Il est difficile de maintenir l’état de réceptivité qui permet d’accueillir le poème. Il est difficile même de continuer à tenter de le faire lorsque les anicroches ordinaires inhérentes de la météo mentale, physique ou sociale viennent brouiller l’horizon. Une lettre de refus, la maladie qui vient rôder, les études ratées du fiston qui vous replongent dans les affres des réorientations et les cauchemars de départs forcés, et voilà le printemps qui continue sa route tout seul, sans témoin. L’homme aux chiens blancs surveille sa thrombose en bouquinant, ses Samoyèdes en guise de chauffe-pieds. La grive aux volets bleus reste aussi au nid à cause du mal qui la tenaille à son tour. Devant l’hôpital une femme accoudée à son cathéter tire compulsivement sur sa cigarette, pendant qu’alentour les oiseaux rivalisent de trilles.
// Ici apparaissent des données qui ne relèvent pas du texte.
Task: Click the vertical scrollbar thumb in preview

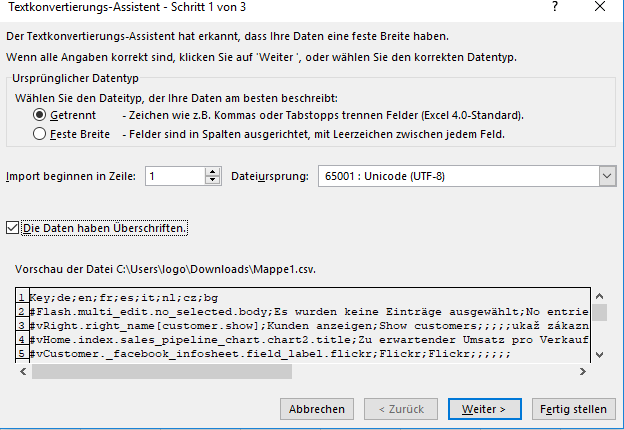Action: coord(599,312)
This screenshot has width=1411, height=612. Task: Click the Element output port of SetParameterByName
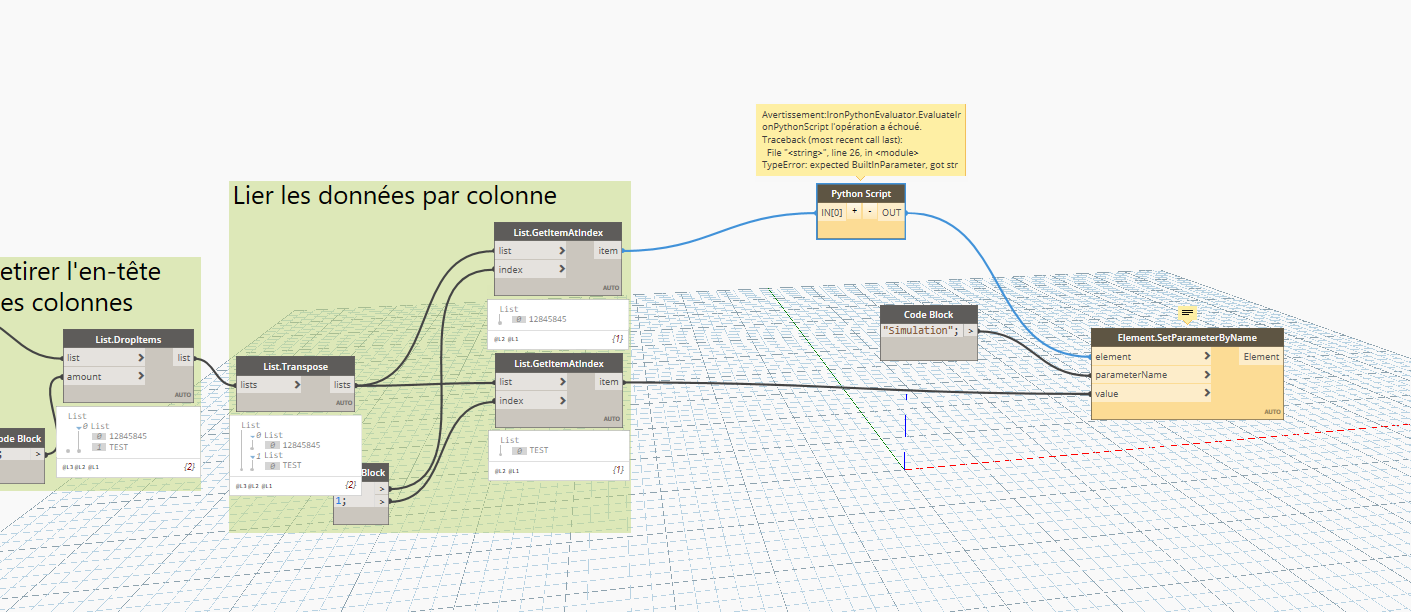click(x=1260, y=356)
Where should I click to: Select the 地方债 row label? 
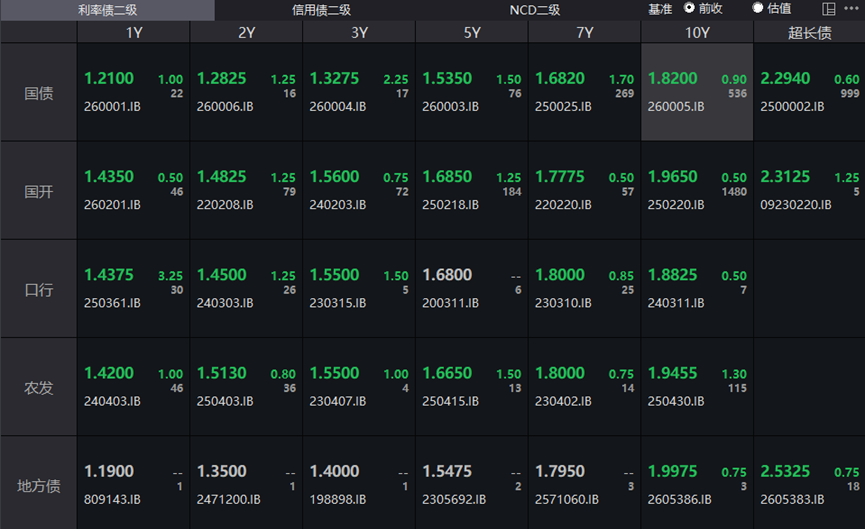coord(39,485)
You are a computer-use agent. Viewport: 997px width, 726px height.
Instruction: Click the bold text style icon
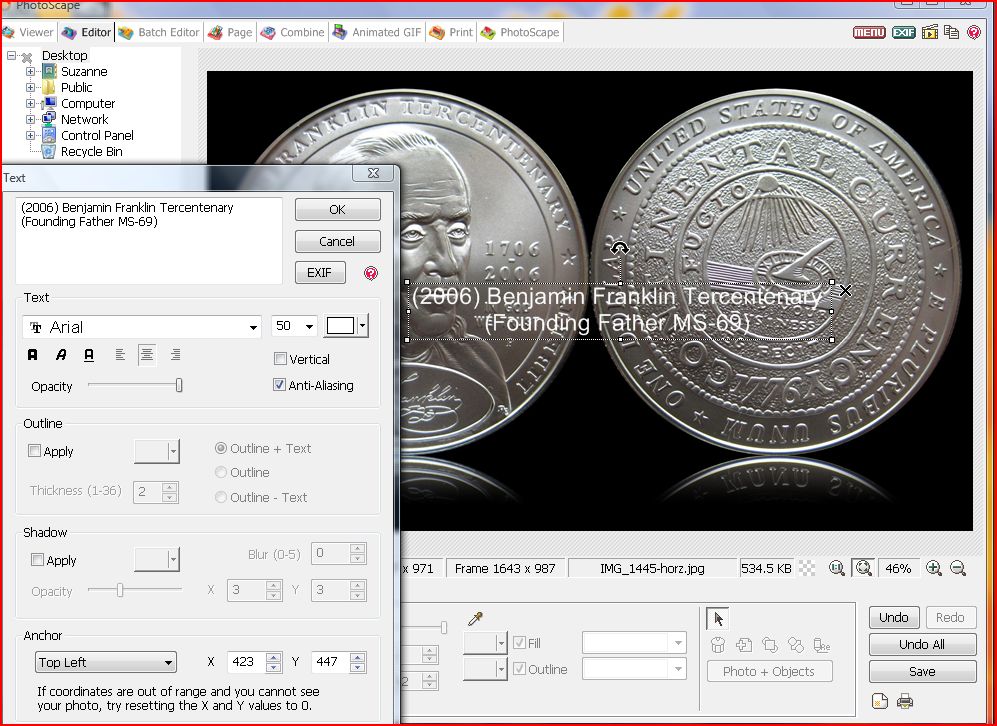coord(33,355)
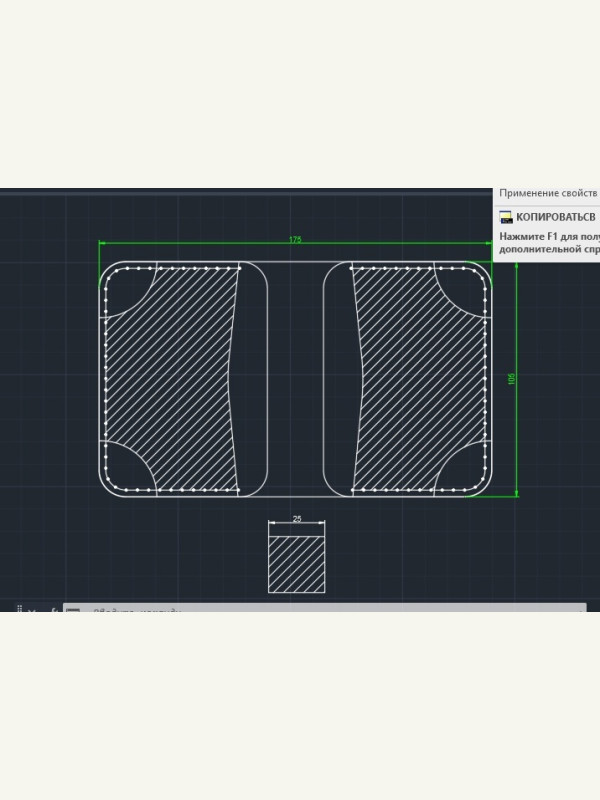Grab the command line grip handle
This screenshot has height=800, width=600.
coord(19,608)
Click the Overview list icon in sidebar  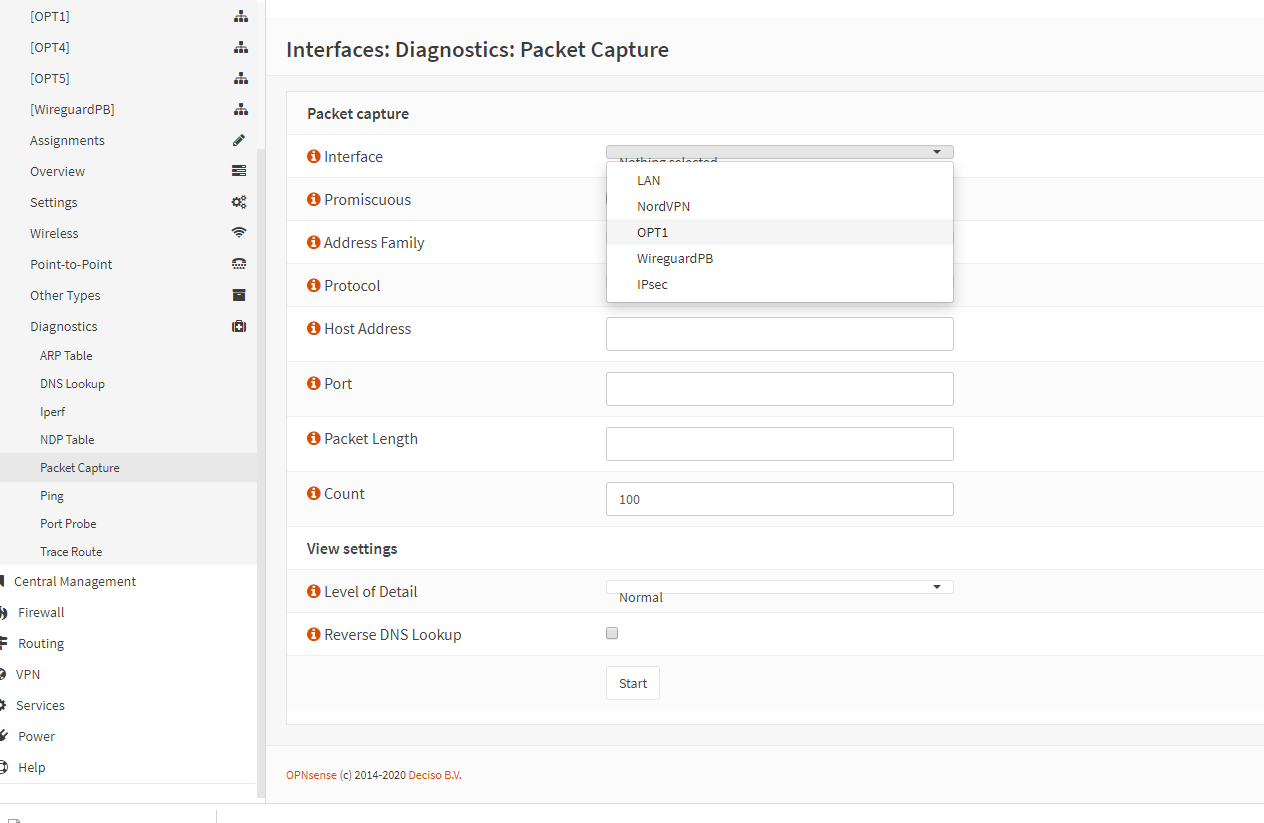(x=239, y=171)
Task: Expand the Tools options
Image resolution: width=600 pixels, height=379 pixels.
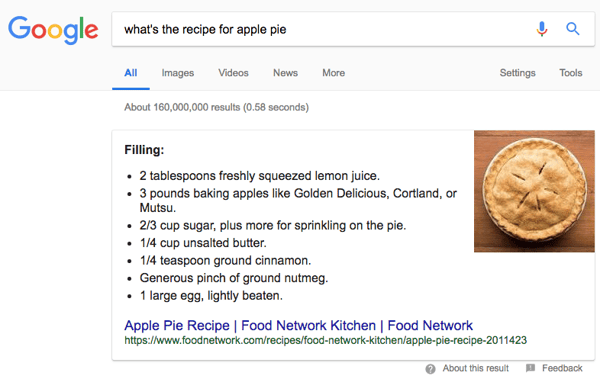Action: coord(571,73)
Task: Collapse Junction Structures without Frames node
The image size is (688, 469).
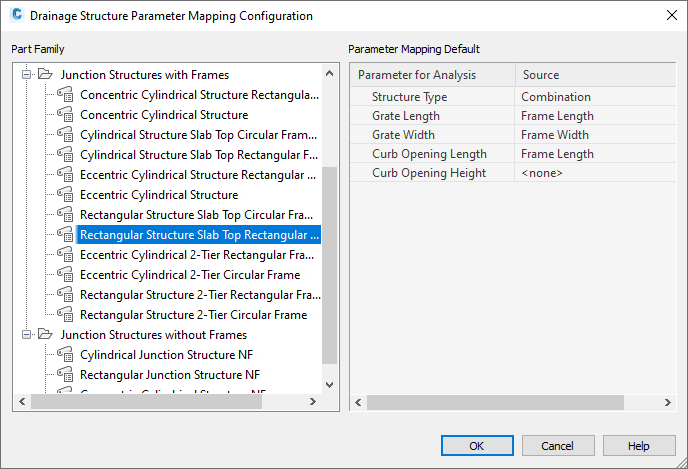Action: (x=27, y=335)
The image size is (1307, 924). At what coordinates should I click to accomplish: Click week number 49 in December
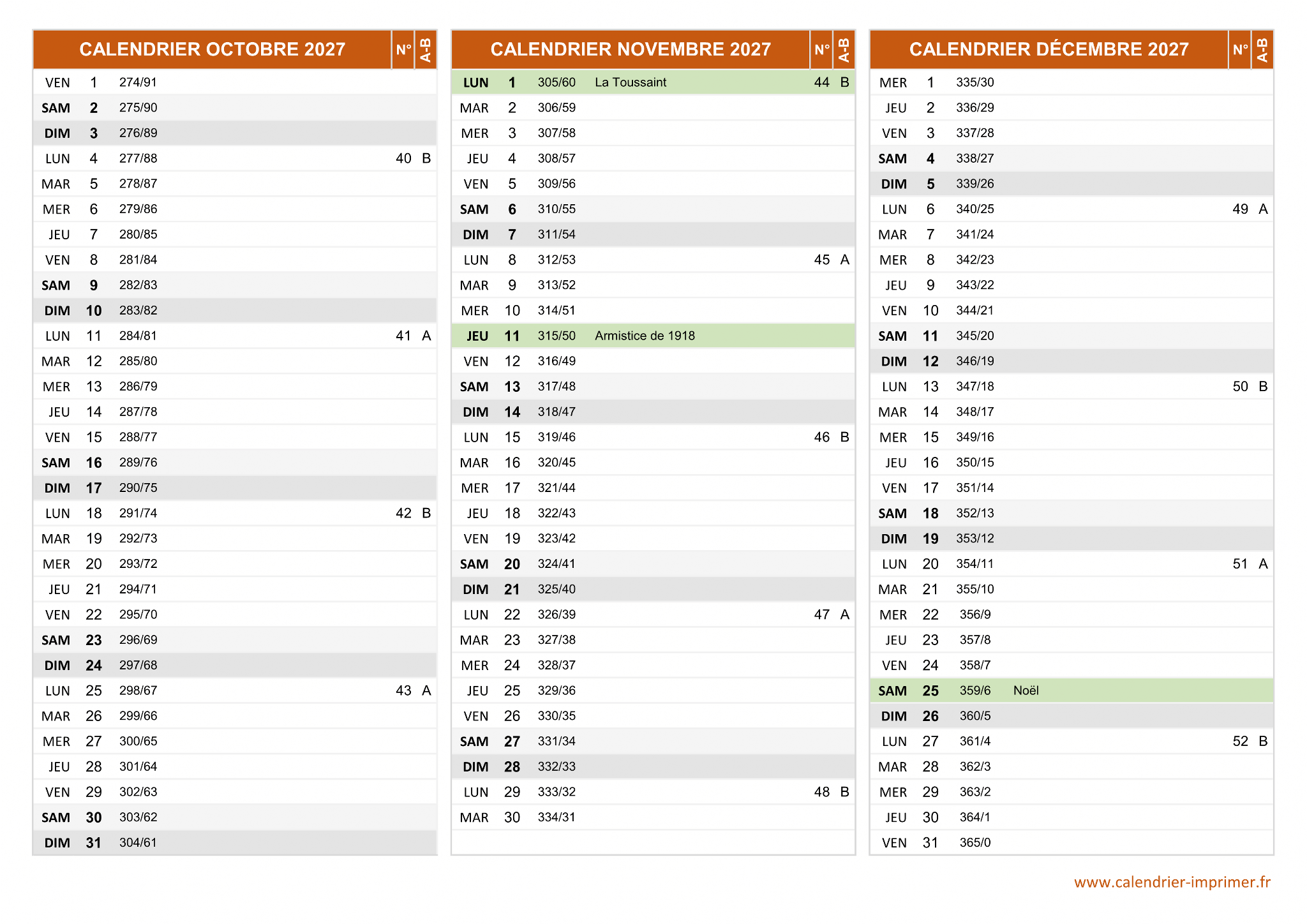pyautogui.click(x=1240, y=209)
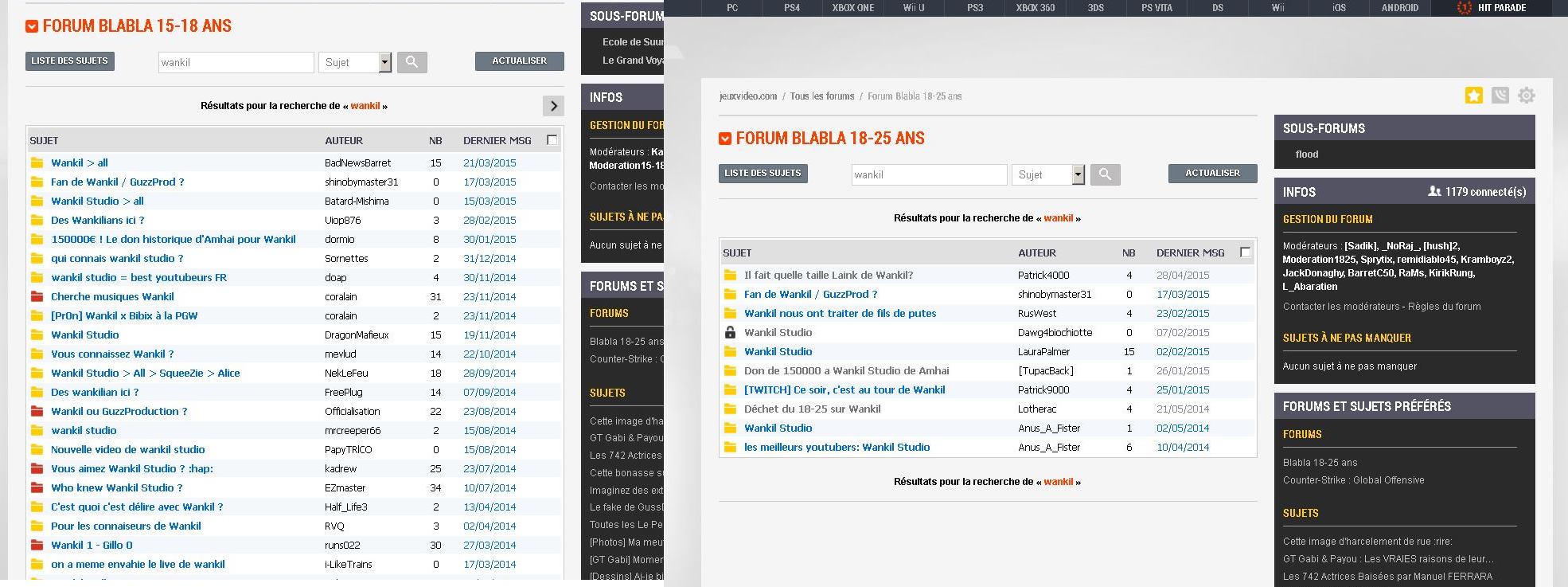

Toutes les fleurs cependant s’ouvrent, même l’agapanthe madérienne plantée en pot dans le salon et qui depuis trois ans n’avait plus donné que des feuilles lance en direction du plafond les gerbes de trois bouquets tout neufs. Les heures humaines glissent sans boussole, toutes engluées de doute et d’absurdité, là où chaque seconde semble, pour la nature non-humaine, orientée, aimantée par un but qu’il est aussi urgent d’atteindre au plus vite que, pour les chiens, de repérer et de courser le chevreuil : répondre à l’appel du printemps.